START Page text

Canon$7499 gets you a lot of camera

One of the main talking points of the new Canon EOS C200, apart from its price, has been the new Cinema RAW Light format. New Canon documents have shed some light on its details.

Open up the media doors on the back of the new Canon EOS C200 and you’ll see two dual SD cards, which is only what you’d expect from a camera that’s looking to appeal to the professional market nowadays. What is perhaps a bit more unexpected is the CFast 2.0 card slot you’ll find on it too, which hints at the real internal innovation going on with the C200: Cinema RAW Light.

That’s not to say those dual SD card slots are going to be redundant. Using a 4:2:0 8-bit file format, Canon’s been able to capture a 150Mb/s 3840x2160 image at up to 60p using Long-GOP compression to them (and crank it up to 120P in Full HD). That gives productions access to a lightweight, MP4 wrapped and H.264 encoded 4K file that eases the transition to the format with minimal impact on the backend.

For those that want a bit more, though, there’s the CFast slot and RAW Light. Canon claims that Cinema RAW Light processing is “designed to provide the same high resolution, high color depth, and wide dynamic range as our previous RAW structure but at a dramatically reduced data rate of 1/3 to 1/5.”

Quite what that means for picture quality we’ll have to wait and see until review copies start circulating, but it certainly has captured rather a lot of attention. A 1Gbps throughout is comparable with ProRes 4444 XQ, and the camera can capture 4096x2160 12-bit Cinema RAW Light up to 30p, and 4096x2160 10-bit Cinema RAW Light at 60p.

END Page text
START Stored data

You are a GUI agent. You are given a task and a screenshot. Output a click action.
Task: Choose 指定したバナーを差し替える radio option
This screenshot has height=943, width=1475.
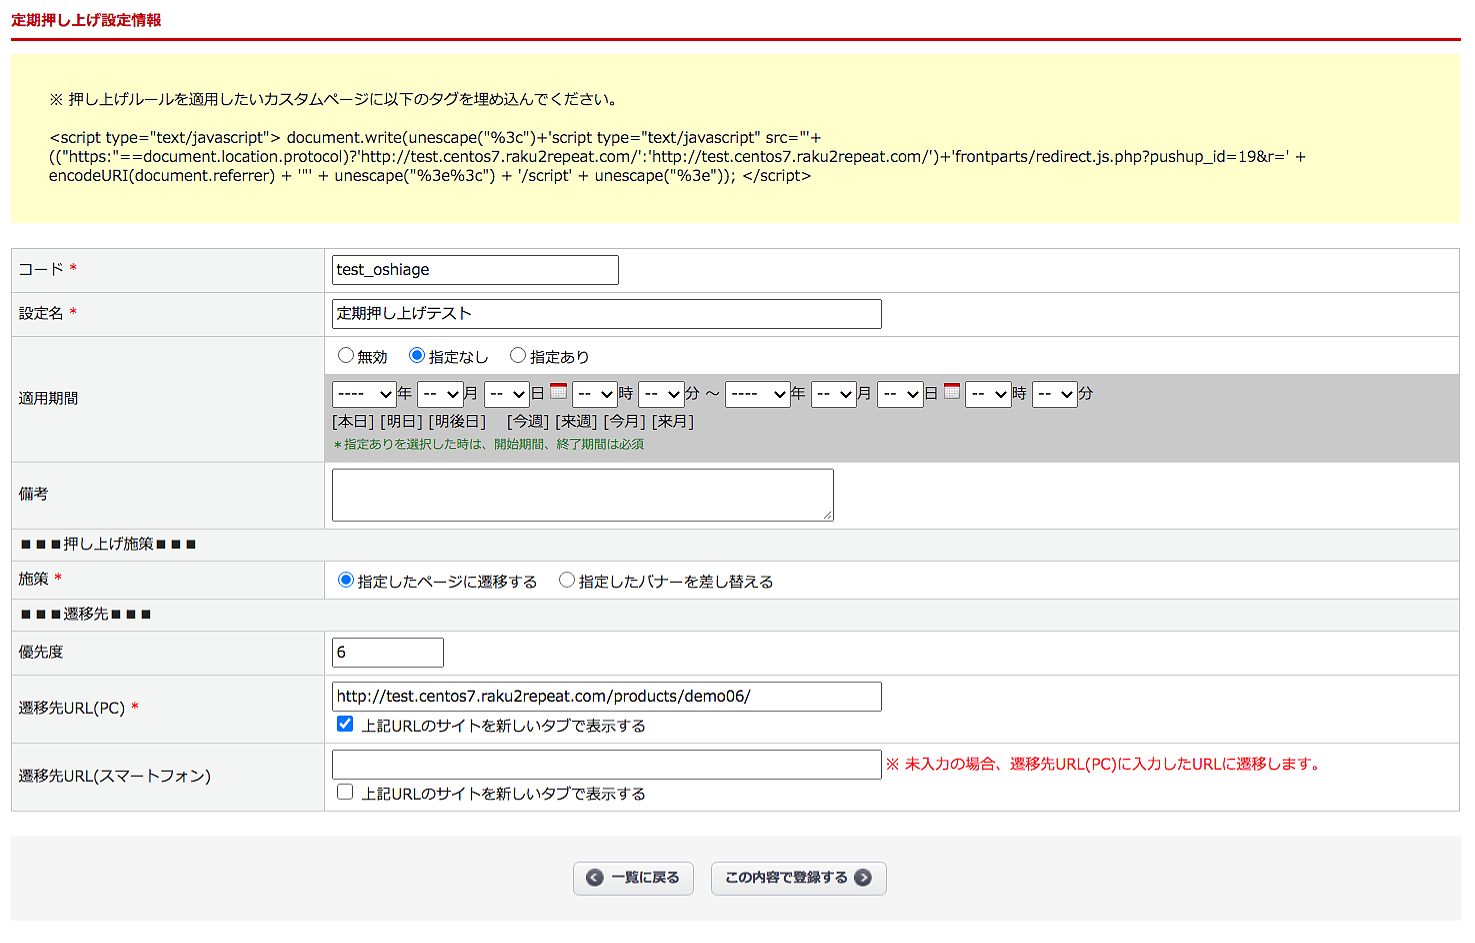coord(567,581)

END Stored data

Transcribe the passage of the Canon EOS C200 article above that begins at the words "One of the main" and stops after "Cinema RAW Light.".

Correct answer:
One of the main talking points of the new Canon EOS C200, apart from its price, has been the new Cinema RAW Light format. New Canon documents have shed some light on its details.

Open up the media doors on the back of the new Canon EOS C200 and you’ll see two dual SD cards, which is only what you’d expect from a camera that’s looking to appeal to the professional market nowadays. What is perhaps a bit more unexpected is the CFast 2.0 card slot you’ll find on it too, which hints at the real internal innovation going on with the C200: Cinema RAW Light.